September 21, 2006 at 4:01 am #939stephanie_71982Member
🙂 :unsure: [size=4][/size]hello its me stephanie again,,i am having trouble with finding a protein skimmer.i dont quite know what they do but was told i need one.i am setting up a sea horse tank in the near future..i plan on just having sea horses in the early part and then adding a few star fish..i know to get the fromia and linkia types thanks to the good advice i recieved from this forum..everyone has been so kind and helpful..i will be using a 30 or 40 gallon tank with a bio wheel filtration i will have live sand and aquarium tank cleaners..i plan to use artificial plants and corals so i can concentrate on my sea horses and aquarium..eventually i would like to have liverock and corals..but that will be a couple of years..i was told the c r p bak pak protien skimmers were the best to use ..i see on premium aquatics there are 2 c p r bak pak skimmers first one is c p r bak pak 2 skimmer w/maxijet 1200 its supposed to be very loud..then the second one is c r p bak pak 2r skimmer w/maxijet pump..they bothcost the same so whats the difference in them..how do i choose..and what exactly does it do in the set up..i know that i have to have a hydrometer i will be using the premium blue refractometer r h s-10atc dose anyone know anything on this particular brand or have any suggestions on the hydrometer. also what is a wet /dry trickle filter and what exactly does it do for the set up..also on the thermometer does anyone have any recomendations on this i have seen the kind that stick on the aquarium and the floating ones..i am in the process of putting together my shopping list for this wonderful hobby and i want to make sure i get everything..i have found some of the meds for the seahorses but not many ,,how do i get them and where..i want to have all of them on stand by just in case they are ever needed..i live many many miles from town so it would be in the best interest of my sea horses to be fully prepared..if any one can help me it would be greatly appreciated..if you have any advice for me on anything please let me know..i thank you for your help..sincerely stephanie..:)September 21, 2006 at 3:21 pm #2889hooze1Guest
Hi Stephanie- I use a Remora C skimmer that is easy to use and just hangs on the back of the tank. The least expensive way to go is to use a "Skilter FIlter," but I’ve never had one, so I don’t know how well they work. You are doing the right thing to gather information before you buy. Keep searching the web and learn all you can. This is a fascinating hobby!!September 23, 2006 at 9:36 pm #2896Pete GiwojnaGuest
When it comes to skimmers, both the AquaC Remora and Euro-Reef series of protein skimmers are first-rate units that will serve you well. You can’t go far wrong if you select a quality AquaC or Euro-Reef skimmer rated for an aquarium of at least 40 gallons. I’ve also heard good things about the H.O.T protein skimmers. I believe Premium Aquatics carries all of those brands of hang-on-the-back protein skimmers, and I would select one of the above if I was you.

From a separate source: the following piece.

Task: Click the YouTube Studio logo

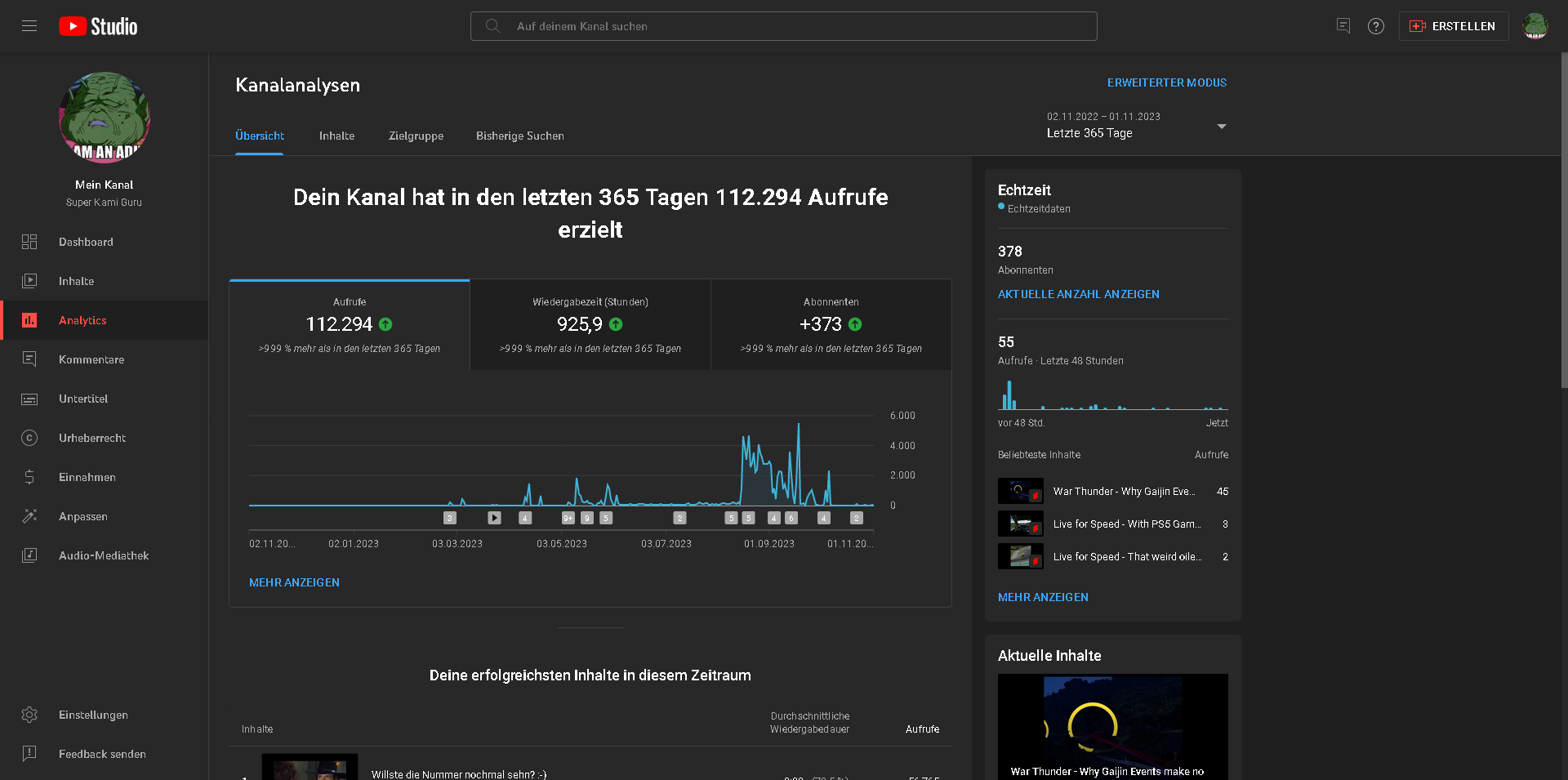Action: click(98, 26)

If space is at a premium as far as installing a protein skimmer grows, a lot of hobbyists like the Red Sea Prizm protein skimmers because of their sleek compact design. Some seahorse keepers like the convenience of the CPR Cyclone Bak-Pak series of protein skimmers because they combine biological filtration with an efficient skimmer, but as others have are ready pointed out, they have their drawbacks and are notorious for releasing clouds of microbubbles into the aquarium.
Regardless of what brand and/or model you get, it is indeed an excellent idea to install an efficient protein skimmer on your seahorse tank, Stephanie. Although seahorses can certainly be kept successfully without the use of a protein skimmer, I recommend including a good skimmer for best results. As a rule, seahorses are messy feeders, particularly when scarfing down enriched frozen Mysis. Ample evidence of this is revealed every time they scarf one up. As they snick up a shrimp with their slurp-gun snouts, water is passed over their gills and expelled forcibly (it is this very process that generates the powerful suction they use to slurp up their prey). As the jet of water is ejected through their gills, it carries a cloud of macerated particles and debris with it. It is a startling sight the first time you observe this phenomenon, for it brings a fire-breathing dragon to mind. As one young hobbyist matter-of-factly described it, "My seahorse blows smoke out of its ears when he eats." I’ll be darned if that’s not exactly what it looks like, too!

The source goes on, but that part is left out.